Abela announces government getting closer to agreeing new MCAST collective agreement

Prime Minister Robert Abela announces a new pay package for MCAST lecturers costing ‘well over €35 million’ is close to be agreed with the Malta Union of Teachers

Prime Minister Robert Abela announced government is getting closer to agreeing a new pay packet for MCAST lecturers
Prime Minister Robert Abela announced government is getting closer to agreeing a new pay packet for MCAST lecturers

Prime Minister Robert Abela announced on Wednesday government and the teachers’ union are getting close to agreeing a new collective agreement for MCAST lecturers.

In an interview on TVM’s Popolin, he said a new pay package, if an agreement is reached between government and the Malta Union of Teachers (MUT), would be well over the €35 million announced late last year.

The union and MCAST have been locked in negotiations over a new collective agreement for the past two years.

The collective agreement involves eight grades and includes lecturing grades, student support services grades, student mentors, and directors, LSEs, technicians’ grades, and senior research officers.

The last collective agreement was signed in 2018 and expired in December 2021.

At the beginning of the current academic year, MUT declared a trade dispute with MCAST. This has led to directives affecting students, causing disruptions to their education and creating a backlog of work that needs to be addressed alongside preparations for the ongoing academic year.

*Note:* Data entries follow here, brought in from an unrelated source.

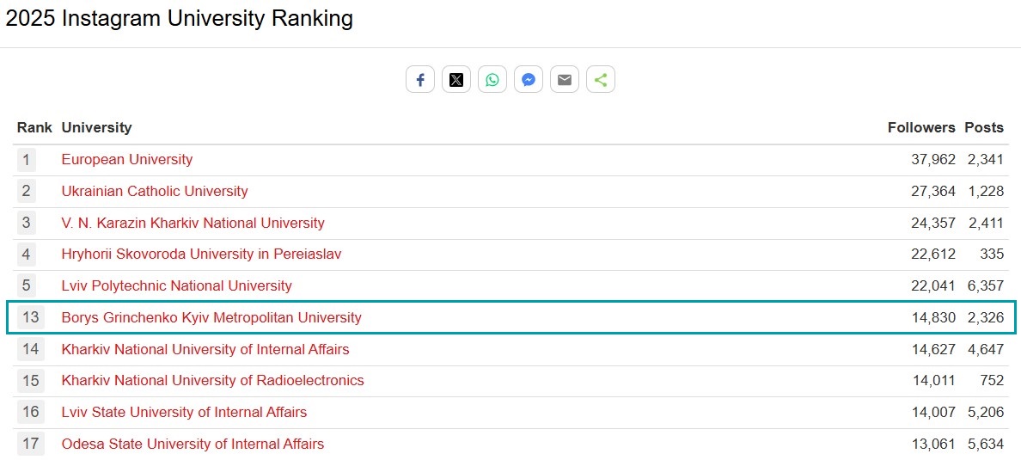This screenshot has height=460, width=1021.
Task: Click the rank 13 number badge
Action: tap(31, 317)

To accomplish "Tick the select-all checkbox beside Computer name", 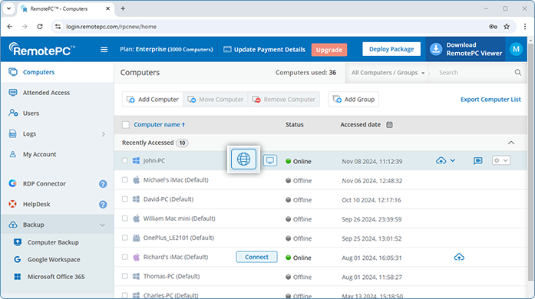I will pyautogui.click(x=126, y=125).
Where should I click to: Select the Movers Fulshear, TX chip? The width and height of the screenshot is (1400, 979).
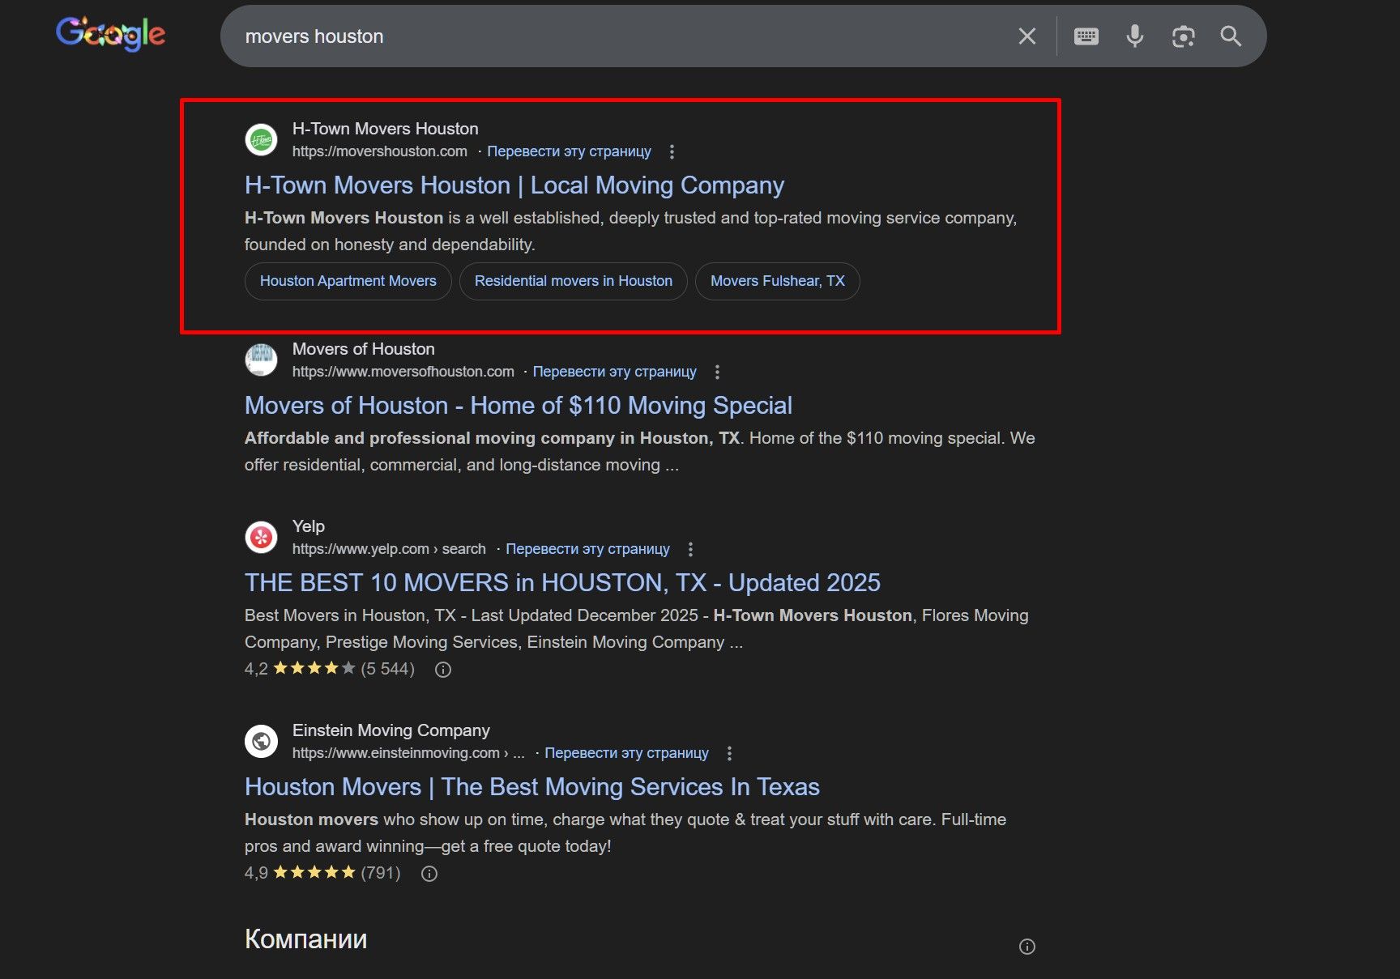(x=777, y=281)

The directives were suspended last month, with the suspension still in place, so that students can receive their first semester marks.

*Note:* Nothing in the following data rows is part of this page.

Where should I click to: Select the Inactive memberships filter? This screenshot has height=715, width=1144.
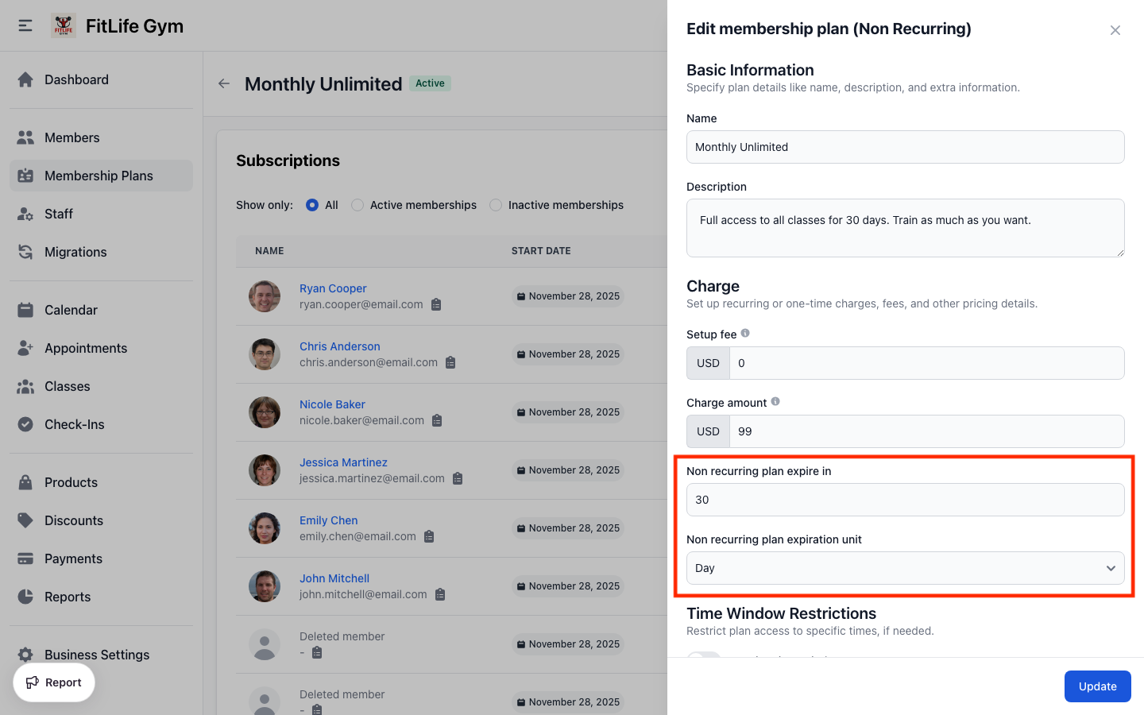click(x=496, y=205)
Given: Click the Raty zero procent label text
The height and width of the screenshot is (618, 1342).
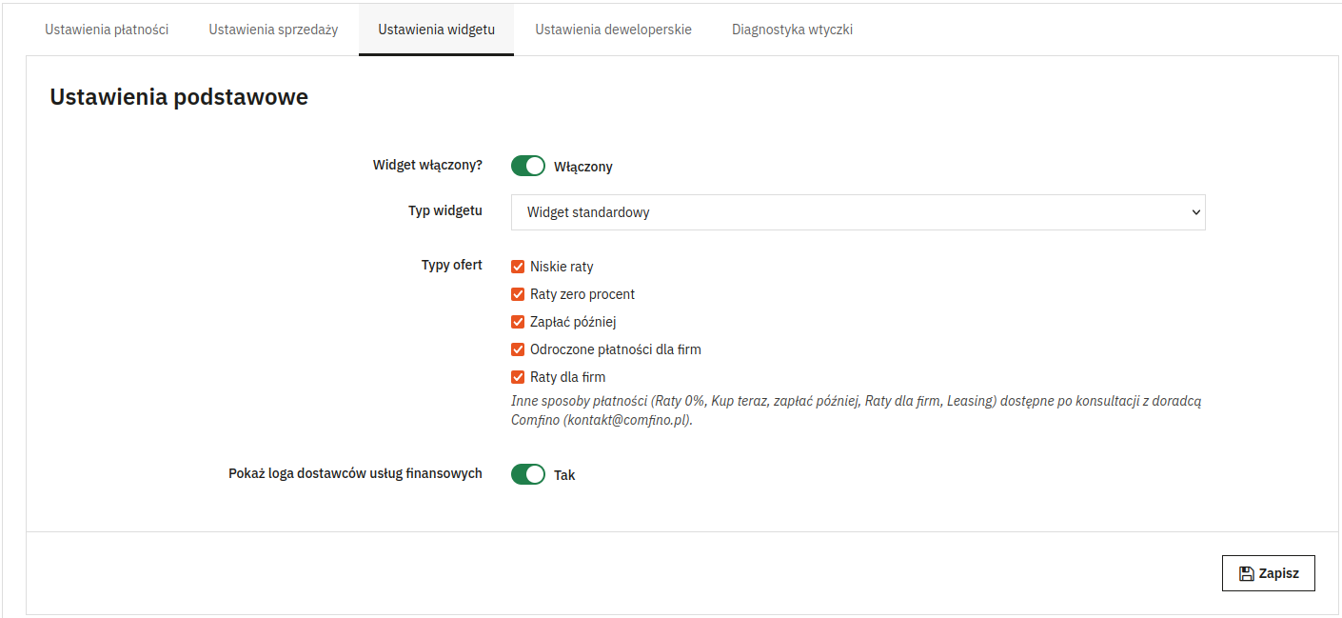Looking at the screenshot, I should tap(582, 294).
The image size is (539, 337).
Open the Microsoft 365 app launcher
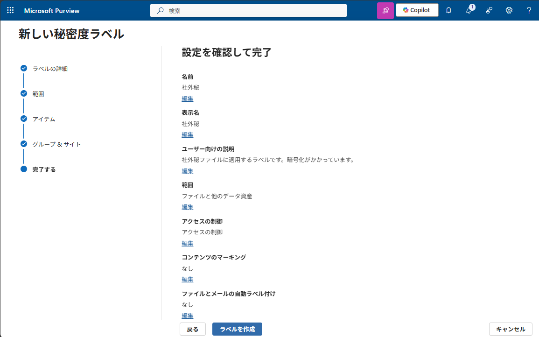click(10, 10)
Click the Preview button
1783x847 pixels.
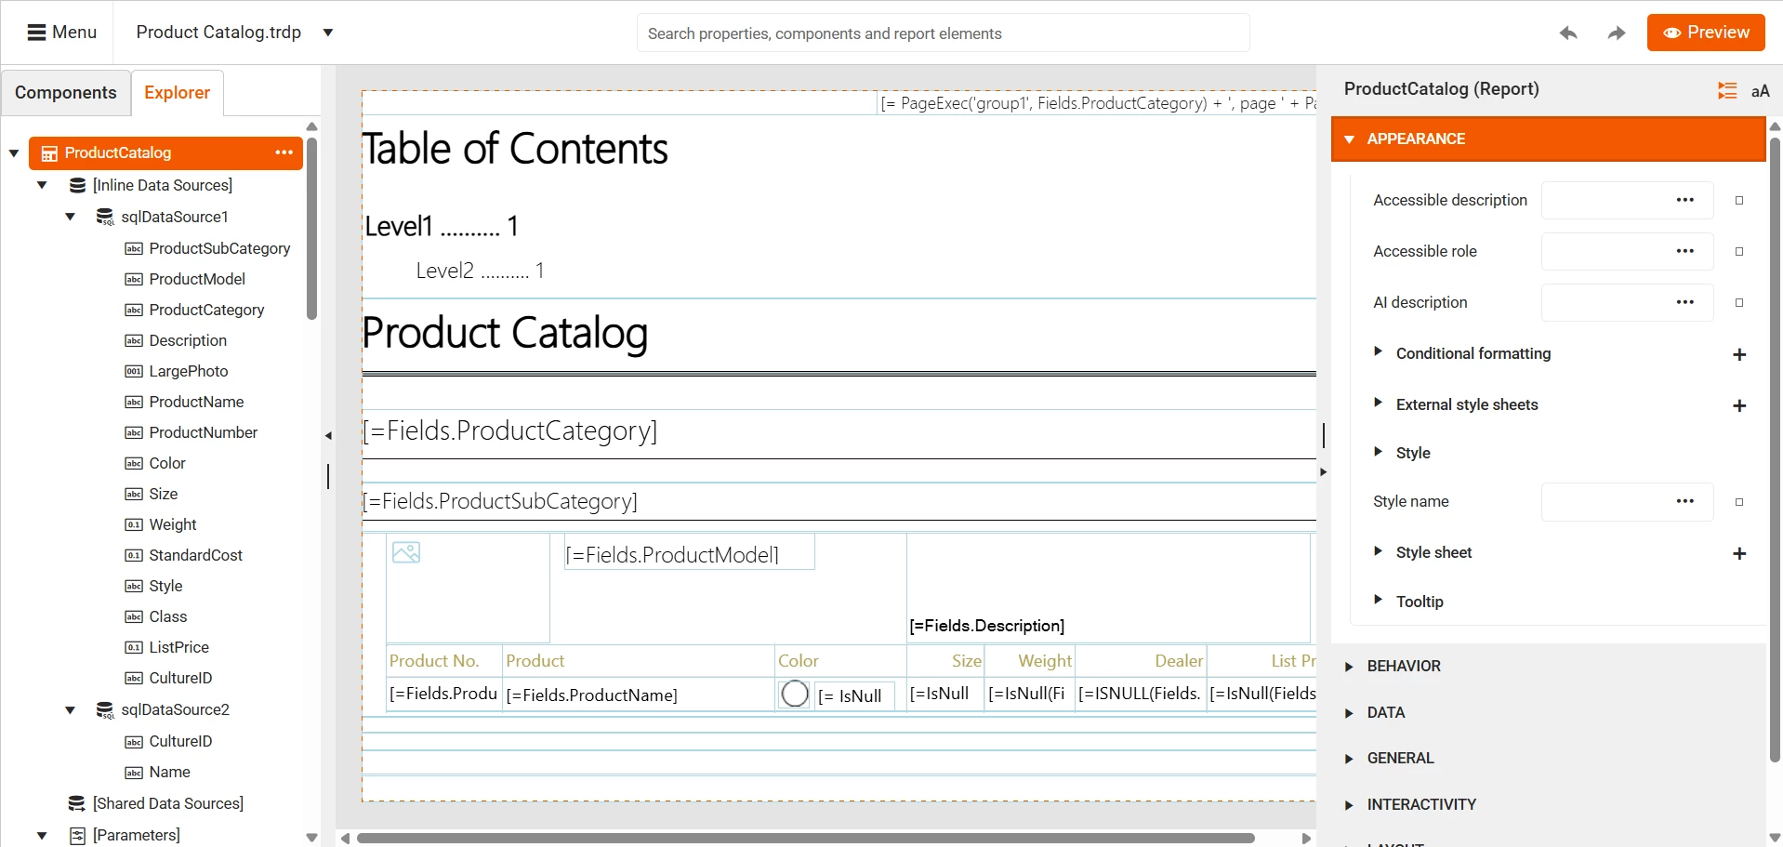pyautogui.click(x=1705, y=33)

On Wednesday, the PM said a draft text has been drawn up, and while details are being hashed out, the different parties in the negotiations are getting closer.

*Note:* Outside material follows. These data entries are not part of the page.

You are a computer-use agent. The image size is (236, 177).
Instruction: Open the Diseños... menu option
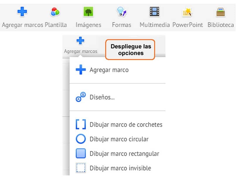coord(102,97)
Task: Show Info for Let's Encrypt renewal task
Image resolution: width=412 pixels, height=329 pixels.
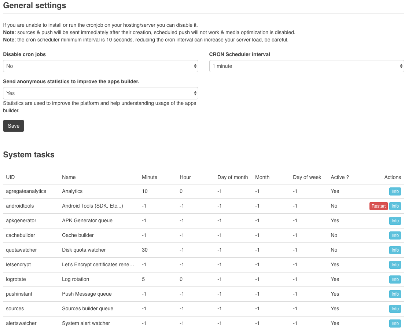Action: (x=395, y=265)
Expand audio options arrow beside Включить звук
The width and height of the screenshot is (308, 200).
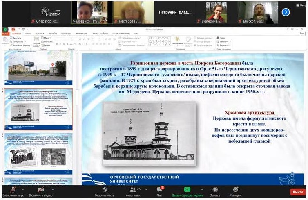22,189
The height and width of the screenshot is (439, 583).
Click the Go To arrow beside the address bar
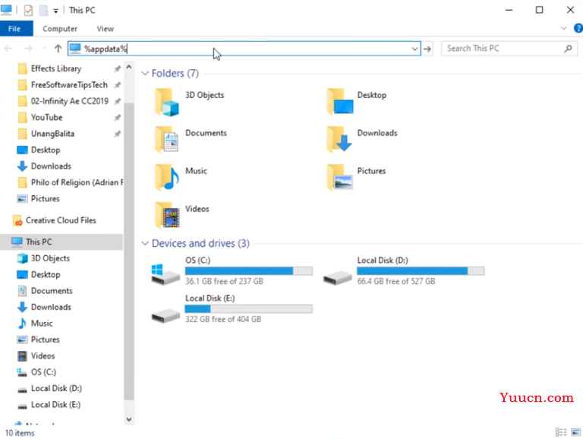click(x=428, y=49)
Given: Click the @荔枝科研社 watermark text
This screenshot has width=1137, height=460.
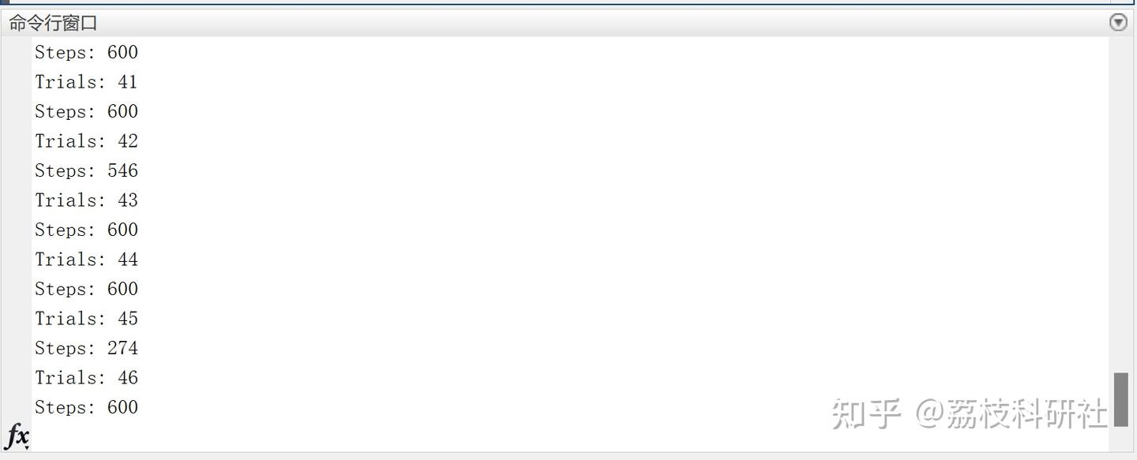Looking at the screenshot, I should click(1011, 413).
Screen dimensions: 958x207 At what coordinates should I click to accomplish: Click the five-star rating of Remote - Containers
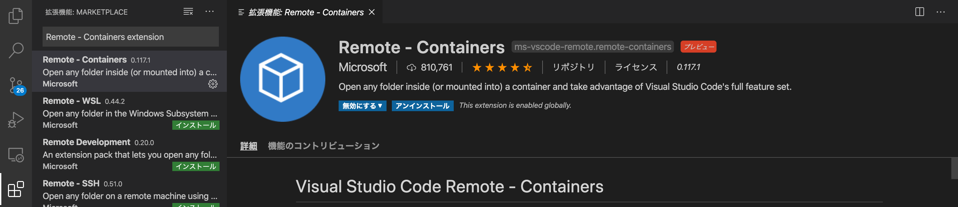[x=502, y=67]

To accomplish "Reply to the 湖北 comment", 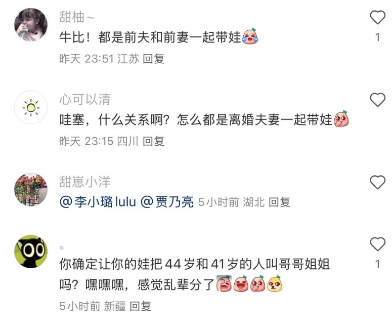I will [279, 202].
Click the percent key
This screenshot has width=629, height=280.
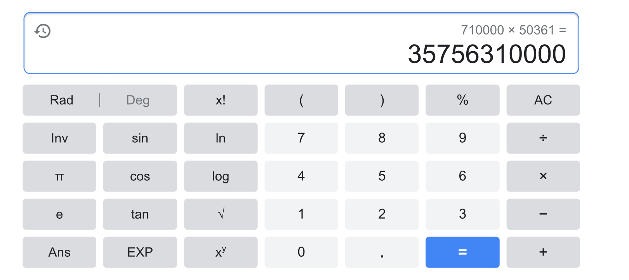tap(462, 100)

Abela said the government has two priorities: ensuring educators work in good conditions, with a sustainable pay packet which is in line with other sectors’ collective agreement, and ensuring students are not “victims” of industrial action.

“Students should be left out of negotiations, it is not right that they are victim of industrial action, even in the context that government’s pay packet is a substantial one,” Abela said.